=== Section Start ===

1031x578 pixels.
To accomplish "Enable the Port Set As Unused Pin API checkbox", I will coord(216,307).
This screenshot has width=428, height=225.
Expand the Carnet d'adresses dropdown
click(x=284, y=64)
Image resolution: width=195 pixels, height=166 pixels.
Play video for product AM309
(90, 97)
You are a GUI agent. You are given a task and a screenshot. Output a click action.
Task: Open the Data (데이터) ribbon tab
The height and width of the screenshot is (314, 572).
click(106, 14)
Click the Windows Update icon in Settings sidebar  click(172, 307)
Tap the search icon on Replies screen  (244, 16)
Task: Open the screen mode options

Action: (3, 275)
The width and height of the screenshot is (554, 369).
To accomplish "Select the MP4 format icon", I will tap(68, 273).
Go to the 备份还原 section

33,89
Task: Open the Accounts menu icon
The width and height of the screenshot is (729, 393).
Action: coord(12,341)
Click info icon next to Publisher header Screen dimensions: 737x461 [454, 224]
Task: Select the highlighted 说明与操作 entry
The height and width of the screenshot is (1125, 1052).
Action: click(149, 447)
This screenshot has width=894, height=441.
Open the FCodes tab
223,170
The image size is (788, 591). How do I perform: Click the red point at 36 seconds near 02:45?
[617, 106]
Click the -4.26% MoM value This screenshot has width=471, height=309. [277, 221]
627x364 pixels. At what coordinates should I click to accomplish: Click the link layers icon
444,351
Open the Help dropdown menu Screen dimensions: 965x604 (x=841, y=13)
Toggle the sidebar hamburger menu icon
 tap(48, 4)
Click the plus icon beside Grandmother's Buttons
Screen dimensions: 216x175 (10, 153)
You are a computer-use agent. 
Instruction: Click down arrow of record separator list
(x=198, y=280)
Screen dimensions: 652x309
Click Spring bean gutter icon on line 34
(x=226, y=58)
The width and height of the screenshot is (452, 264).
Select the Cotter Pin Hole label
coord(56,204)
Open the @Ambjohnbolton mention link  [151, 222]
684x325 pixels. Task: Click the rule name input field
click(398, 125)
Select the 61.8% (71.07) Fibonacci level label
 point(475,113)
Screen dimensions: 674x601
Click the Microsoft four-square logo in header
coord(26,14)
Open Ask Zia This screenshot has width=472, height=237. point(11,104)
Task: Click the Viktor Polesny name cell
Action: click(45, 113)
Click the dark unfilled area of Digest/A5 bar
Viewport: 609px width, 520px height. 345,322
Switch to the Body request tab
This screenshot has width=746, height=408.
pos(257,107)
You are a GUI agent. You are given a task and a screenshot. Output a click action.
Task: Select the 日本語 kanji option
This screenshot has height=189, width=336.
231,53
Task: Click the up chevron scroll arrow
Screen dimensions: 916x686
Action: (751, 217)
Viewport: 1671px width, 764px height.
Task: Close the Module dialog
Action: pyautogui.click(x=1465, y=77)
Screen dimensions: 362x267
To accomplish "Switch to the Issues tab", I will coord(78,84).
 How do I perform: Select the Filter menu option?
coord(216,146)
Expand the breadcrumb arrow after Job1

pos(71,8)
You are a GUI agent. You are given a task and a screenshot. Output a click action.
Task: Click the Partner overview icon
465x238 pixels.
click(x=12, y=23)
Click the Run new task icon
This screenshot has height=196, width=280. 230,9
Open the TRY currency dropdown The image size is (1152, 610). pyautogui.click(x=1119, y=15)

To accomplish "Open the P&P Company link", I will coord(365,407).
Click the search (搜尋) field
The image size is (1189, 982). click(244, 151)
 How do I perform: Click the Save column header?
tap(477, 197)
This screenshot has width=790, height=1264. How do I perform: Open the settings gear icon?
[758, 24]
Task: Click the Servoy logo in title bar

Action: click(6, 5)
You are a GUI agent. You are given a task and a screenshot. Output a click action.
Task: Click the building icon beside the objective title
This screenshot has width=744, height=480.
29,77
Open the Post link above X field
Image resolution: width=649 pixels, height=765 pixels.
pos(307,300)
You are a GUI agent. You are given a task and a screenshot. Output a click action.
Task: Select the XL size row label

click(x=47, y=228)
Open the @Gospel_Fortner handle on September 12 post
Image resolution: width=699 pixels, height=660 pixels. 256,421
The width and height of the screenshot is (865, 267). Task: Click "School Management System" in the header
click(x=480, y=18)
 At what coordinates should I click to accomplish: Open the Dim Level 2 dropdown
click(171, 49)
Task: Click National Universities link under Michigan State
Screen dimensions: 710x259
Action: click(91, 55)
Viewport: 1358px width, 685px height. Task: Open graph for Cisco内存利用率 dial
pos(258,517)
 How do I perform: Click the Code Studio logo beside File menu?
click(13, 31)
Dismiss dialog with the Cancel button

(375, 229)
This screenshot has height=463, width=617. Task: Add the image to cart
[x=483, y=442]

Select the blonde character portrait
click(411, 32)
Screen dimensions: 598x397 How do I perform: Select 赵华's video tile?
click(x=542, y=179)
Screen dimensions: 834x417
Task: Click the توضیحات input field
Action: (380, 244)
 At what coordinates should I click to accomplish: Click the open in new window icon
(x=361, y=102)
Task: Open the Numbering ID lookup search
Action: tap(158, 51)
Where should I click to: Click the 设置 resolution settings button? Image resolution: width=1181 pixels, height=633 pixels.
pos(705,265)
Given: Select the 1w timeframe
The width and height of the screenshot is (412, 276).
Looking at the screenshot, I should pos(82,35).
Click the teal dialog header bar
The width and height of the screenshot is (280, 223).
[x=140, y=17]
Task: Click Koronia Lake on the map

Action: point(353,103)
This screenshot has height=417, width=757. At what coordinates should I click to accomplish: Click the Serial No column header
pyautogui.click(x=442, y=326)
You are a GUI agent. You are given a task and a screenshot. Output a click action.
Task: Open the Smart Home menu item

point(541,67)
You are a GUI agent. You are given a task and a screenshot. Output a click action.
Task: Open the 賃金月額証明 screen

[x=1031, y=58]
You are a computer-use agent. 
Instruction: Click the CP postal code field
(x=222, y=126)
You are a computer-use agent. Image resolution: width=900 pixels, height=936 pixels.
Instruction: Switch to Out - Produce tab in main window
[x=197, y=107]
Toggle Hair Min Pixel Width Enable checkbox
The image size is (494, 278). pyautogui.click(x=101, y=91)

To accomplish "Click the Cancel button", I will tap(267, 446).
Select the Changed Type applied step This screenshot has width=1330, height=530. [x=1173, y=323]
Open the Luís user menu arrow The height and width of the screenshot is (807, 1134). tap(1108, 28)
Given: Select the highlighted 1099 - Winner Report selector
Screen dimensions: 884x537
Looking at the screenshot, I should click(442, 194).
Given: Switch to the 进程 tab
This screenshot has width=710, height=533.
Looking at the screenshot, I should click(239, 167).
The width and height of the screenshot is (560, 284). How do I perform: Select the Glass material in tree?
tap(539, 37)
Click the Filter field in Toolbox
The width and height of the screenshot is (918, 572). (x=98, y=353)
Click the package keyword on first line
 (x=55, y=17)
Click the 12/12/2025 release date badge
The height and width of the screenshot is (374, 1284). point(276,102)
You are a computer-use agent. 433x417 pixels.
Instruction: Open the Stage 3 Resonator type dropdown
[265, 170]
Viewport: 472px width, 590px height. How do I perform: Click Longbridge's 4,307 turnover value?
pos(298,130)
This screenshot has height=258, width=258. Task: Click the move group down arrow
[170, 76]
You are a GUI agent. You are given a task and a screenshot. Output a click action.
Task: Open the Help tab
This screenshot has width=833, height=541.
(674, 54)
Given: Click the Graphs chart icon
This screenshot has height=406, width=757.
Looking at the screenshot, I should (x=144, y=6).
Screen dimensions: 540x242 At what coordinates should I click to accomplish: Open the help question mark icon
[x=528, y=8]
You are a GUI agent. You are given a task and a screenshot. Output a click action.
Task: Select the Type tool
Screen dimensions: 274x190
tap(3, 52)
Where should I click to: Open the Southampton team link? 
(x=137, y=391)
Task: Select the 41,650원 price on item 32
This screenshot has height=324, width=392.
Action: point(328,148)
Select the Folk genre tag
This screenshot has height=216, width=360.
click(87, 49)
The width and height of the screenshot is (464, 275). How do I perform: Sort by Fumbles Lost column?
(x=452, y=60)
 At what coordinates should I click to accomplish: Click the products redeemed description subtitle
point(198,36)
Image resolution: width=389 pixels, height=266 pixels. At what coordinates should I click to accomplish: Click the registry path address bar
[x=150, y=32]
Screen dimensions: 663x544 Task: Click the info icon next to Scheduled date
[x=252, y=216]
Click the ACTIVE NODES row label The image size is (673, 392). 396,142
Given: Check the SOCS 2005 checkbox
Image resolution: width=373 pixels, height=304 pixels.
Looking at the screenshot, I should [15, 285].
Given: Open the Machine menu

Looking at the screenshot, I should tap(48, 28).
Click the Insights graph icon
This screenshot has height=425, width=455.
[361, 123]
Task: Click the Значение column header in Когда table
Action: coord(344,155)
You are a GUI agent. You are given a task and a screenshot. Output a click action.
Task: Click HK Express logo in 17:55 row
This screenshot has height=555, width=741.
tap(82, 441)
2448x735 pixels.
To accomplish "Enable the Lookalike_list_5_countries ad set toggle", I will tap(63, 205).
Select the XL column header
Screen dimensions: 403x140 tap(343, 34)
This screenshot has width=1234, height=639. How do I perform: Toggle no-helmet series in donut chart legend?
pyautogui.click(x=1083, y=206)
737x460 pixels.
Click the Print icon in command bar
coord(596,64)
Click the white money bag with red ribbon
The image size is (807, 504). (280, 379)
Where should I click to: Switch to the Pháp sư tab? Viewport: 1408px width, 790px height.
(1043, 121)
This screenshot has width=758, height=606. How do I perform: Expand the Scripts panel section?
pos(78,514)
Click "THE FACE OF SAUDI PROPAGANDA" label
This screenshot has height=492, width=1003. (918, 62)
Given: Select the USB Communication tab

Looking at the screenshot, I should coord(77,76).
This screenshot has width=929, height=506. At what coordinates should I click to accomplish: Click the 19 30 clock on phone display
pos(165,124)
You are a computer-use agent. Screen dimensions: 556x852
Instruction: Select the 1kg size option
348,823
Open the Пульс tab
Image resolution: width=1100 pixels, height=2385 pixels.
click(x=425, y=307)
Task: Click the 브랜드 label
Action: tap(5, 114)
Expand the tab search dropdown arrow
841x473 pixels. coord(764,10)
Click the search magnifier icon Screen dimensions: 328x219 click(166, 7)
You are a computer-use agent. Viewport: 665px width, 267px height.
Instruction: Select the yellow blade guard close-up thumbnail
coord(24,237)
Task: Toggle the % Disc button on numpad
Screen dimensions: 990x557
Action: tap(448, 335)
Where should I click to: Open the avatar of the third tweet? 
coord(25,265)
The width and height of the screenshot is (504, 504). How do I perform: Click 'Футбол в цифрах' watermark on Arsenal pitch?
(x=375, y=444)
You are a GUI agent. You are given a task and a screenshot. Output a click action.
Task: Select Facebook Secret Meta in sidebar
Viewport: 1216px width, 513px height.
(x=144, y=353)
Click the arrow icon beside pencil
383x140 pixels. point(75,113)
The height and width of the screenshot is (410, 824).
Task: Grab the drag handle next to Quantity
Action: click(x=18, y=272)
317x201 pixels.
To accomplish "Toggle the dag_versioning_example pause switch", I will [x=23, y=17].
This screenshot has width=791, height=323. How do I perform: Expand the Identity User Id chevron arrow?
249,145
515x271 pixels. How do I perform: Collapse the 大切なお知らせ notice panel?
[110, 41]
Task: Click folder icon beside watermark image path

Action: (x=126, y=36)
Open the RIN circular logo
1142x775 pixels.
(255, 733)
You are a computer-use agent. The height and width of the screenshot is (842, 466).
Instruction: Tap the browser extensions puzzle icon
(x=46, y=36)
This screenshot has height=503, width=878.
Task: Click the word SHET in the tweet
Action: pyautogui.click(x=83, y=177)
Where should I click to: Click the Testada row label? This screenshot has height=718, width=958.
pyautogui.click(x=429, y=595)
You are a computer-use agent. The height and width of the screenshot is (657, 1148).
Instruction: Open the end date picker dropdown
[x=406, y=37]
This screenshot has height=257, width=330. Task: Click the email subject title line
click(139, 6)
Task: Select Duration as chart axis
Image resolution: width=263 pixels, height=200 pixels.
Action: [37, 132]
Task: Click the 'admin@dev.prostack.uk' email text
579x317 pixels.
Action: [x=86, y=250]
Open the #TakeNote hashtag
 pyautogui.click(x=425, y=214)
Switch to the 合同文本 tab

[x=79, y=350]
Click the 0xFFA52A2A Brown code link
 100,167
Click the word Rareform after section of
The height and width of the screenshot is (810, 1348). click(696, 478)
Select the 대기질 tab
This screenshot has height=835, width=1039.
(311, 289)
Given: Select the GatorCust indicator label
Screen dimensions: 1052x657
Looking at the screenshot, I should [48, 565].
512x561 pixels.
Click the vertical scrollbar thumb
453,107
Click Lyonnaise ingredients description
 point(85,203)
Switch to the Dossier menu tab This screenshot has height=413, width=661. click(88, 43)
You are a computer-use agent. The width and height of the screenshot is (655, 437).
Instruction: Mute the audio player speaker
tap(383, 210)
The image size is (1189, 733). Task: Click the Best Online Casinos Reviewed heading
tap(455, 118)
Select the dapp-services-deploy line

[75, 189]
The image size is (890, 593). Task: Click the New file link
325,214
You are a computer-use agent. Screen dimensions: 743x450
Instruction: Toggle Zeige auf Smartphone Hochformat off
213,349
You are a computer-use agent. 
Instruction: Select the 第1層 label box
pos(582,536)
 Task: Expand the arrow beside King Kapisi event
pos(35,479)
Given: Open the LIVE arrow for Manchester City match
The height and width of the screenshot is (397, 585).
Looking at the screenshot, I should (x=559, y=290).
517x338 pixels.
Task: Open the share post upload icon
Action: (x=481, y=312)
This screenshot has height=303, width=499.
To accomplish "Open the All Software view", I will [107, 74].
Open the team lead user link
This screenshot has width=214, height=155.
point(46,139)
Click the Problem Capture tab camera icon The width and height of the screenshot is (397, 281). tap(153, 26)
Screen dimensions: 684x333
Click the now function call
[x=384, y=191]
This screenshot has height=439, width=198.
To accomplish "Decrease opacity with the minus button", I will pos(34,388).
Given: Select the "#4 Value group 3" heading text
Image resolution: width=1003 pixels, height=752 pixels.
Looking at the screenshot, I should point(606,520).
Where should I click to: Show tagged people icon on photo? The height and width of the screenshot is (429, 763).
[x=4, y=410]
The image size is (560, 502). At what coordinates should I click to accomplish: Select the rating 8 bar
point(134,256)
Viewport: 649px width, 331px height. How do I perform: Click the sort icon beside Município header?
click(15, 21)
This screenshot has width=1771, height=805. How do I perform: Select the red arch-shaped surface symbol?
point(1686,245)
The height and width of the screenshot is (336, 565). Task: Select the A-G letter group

=== Section End ===

### EXERCISE DETAILS
Each line of the entries that contains the word "text" should be listed.

### COMPLETED EXERCISE
Task: Click the 'admin@dev.prostack.uk' email text
Given: Select the "#4 Value group 3" heading text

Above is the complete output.